Devils advocate on/ Because those empires didn't have thermonuclear weapons? /DA off

Just playing in the spirit of the OP.
 
Devils advocate on/ Because those empires didn't have thermonuclear weapons? /DA off

Just playing in the spirit of the OP.

I think the guerilla warfare and lack of major population centers makes Afghanistan one of the least efficient places to use nukes against. It would be better to spray the area with toxins that prevent anything to grow and starve them out.
 
Didn't know that either. 30% of a population sounds like genocide territory. Damn.

No wonder the North Koreans are a touch waspy at times.

Those sorts of figures seriously affect one's perspectives.
 
I think the guerilla warfare and lack of major population centers makes Afghanistan one of the least efficient places to use nukes against. It would be better to spray the area with toxins that prevent anything to grow and starve them out.

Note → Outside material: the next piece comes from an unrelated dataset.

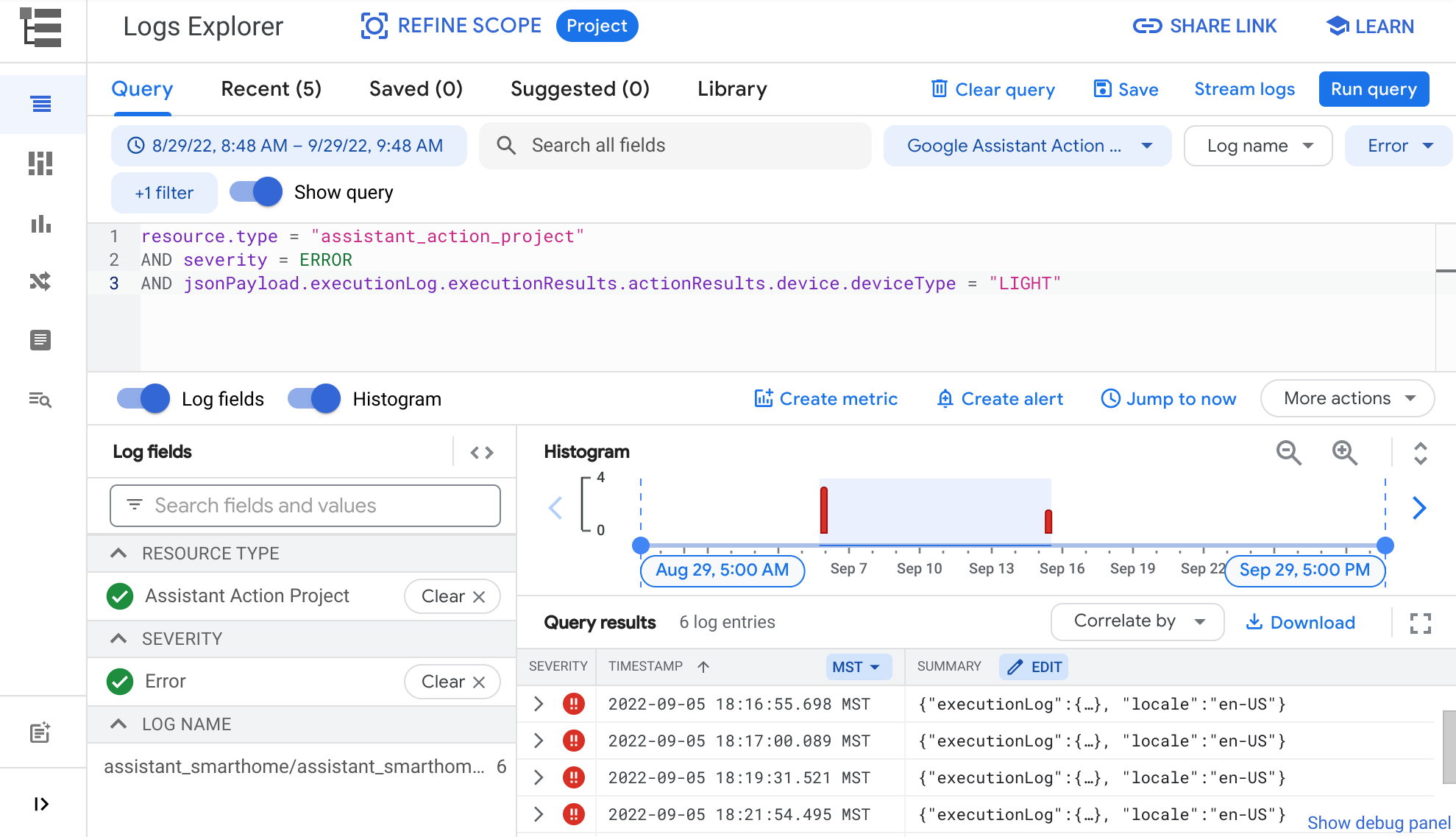Click the Run query button
Image resolution: width=1456 pixels, height=837 pixels.
click(x=1374, y=90)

Afghanistan is pretty sparse on growing anything except for angry bearded men :)

If it was one of the states in the US it is where we would have stuck all the Indians. It makes Gallup New Mexico look like a garden spot.
 
That's true. We look worse when the light shines mostly on us. And we should. Aint never been perfect. Never really been anything other than deeply self-absorbed as a general zeitgeist. But as more poles flicker on in the 21st, poles we have at least tried to help power in our own semi-competent way, I would bet that the lighting will be somewhat more complimentary.

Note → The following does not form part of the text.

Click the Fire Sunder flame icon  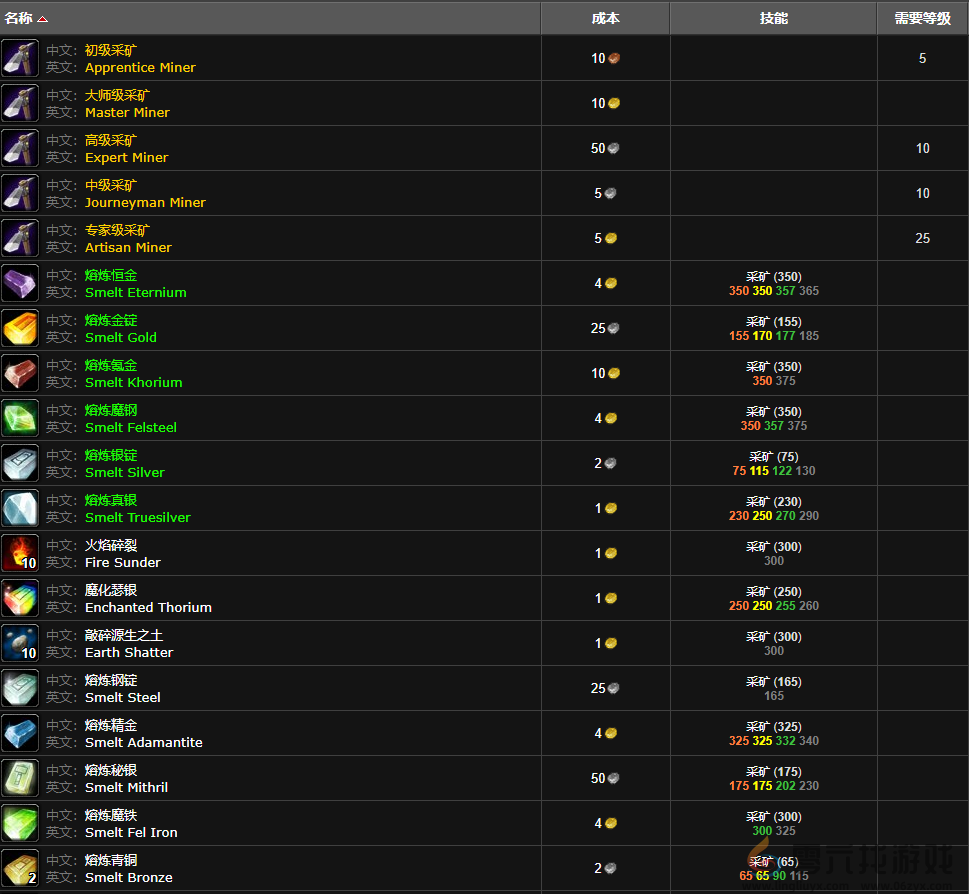pos(20,553)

Pretty much this. You look at a certain large East Asian country today, and then you realize that in comparison, the US isn't quite the Great Satan it's made out to be.
 
Do you mean China? Because honestly it's beginning to look not at all bad. Especially in comparison with India.

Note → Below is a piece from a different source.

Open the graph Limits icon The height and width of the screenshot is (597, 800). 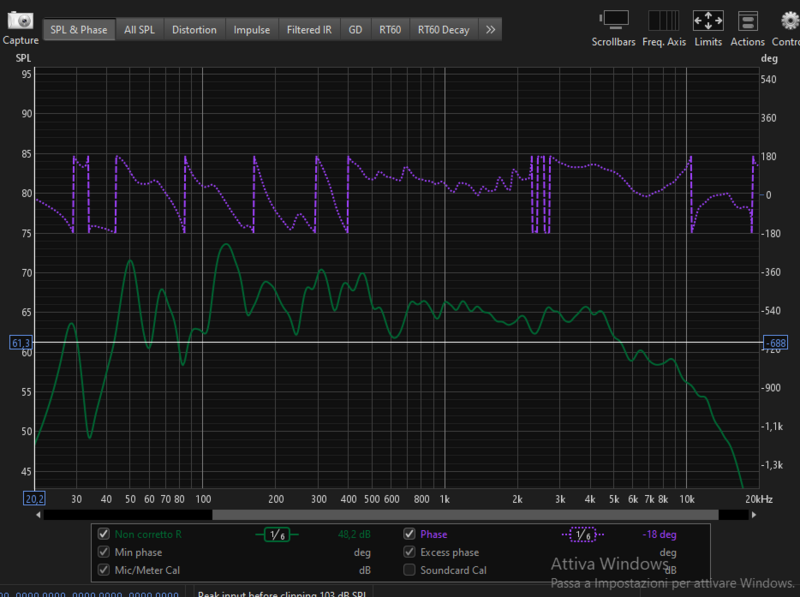point(708,20)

They do have quite a few human rights issues, of course. But a lot of benefits for their population, and I'd say that counts for a great deal.
 
Do you mean China? Because honestly it's beginning to look not at all bad. Especially in comparison with India.

They do have quite a few human rights issues, of course. But a lot of benefits for their population, and I'd say that counts for a great deal.

I was not referring to how they treat their own citizens, although of course that's pretty bad too, but to how they treat other countries.

What's wrong with India? I don't see them threatening their smaller neighbors. I'd much prefer India to be the world superpower than China. Which, if we're lucky, should happen by the turn of the 22nd century or so.

India is a democracy, by the way. China isn't.
 
Absolutely, India is a democracy, and China isn't. One might expect Indians to be better off than Chinese.

India is doing quite nicely. For some people, who are becoming phenomenally rich. The poor, though, aren't doing much better at all. And a significant minority of Indians are illiterate.

China's people, on the other hand, generally have access to universal education and health care.

At least, so I've heard. I've not visited, or studied the statistics in detail of, either country.
 
China could be paradise on earth and I still wouldn't like them.

Like I said, I am more concerned with their foreign policy than with how they treat their own people. As far as I can tell, the vast majority of China's population seems to be solidly behind their government as far as foreign policy is concerned, giving me even less reason to be concerned about them.